Trump Denies Embassy to be Moved to Occupied Al-Quds within A Year
Local Editor
US President Donald Trump denied on Wednesday that the planned relocation of the US Embassy in Occupied Palestine to Al-Quds would take place within a year, after the entity's Prime Minister Benjamin Netanyahu said he expected the move to happen by then.
Trump in early December recognized Occupied Al-Quds as "Israel's" capital and set in motion the process of moving the embassy from Tel Aviv, imperiling Middle East peace efforts and upsetting the Arab world and Western allies alike.
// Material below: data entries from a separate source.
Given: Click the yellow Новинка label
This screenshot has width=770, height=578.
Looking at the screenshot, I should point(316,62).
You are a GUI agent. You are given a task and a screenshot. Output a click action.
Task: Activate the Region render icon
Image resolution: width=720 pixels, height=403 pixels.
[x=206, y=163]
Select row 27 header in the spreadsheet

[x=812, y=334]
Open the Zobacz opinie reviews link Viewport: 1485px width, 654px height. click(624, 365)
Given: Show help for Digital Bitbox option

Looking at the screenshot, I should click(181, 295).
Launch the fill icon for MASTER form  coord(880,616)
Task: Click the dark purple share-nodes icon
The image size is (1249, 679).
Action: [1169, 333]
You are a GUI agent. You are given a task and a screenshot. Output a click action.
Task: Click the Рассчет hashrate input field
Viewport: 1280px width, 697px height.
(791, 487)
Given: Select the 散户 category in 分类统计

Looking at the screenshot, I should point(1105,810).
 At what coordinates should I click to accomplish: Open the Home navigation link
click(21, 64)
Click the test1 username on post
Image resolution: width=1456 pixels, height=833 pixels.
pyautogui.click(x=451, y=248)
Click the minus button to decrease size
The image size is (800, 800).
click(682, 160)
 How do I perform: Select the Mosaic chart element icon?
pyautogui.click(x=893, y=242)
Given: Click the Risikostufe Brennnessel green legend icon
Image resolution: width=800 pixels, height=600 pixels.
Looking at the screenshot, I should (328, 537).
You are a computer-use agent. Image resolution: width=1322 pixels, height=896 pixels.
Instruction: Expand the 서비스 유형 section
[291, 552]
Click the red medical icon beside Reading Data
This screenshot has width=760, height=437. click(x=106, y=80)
US Secretary of State Rex Tillerson said last month the embassy move was "probably no earlier than three years out, and that's pretty ambitious," a timeframe that administration officials have attributed to the logistics of finding and securing a site as well as arranging housing for diplomats.
Netanyahu, according to "Israeli" reporters traveling with him on a trip to India, said on Wednesday: "My solid assessment is that it will go much faster than you think - within a year from now."
Asked about Netanyahu's comment, Trump told Reuters in an interview that was not the case. "By the end of the year? We're talking about different scenarios - I mean obviously that would be on a temporary basis. We're not really looking at that. That's no."
Trump last week canceled a trip to London to open the new diplomatic mission, blaming his White House predecessor Barack Obama for selling off the old one for "peanuts" in a bad deal.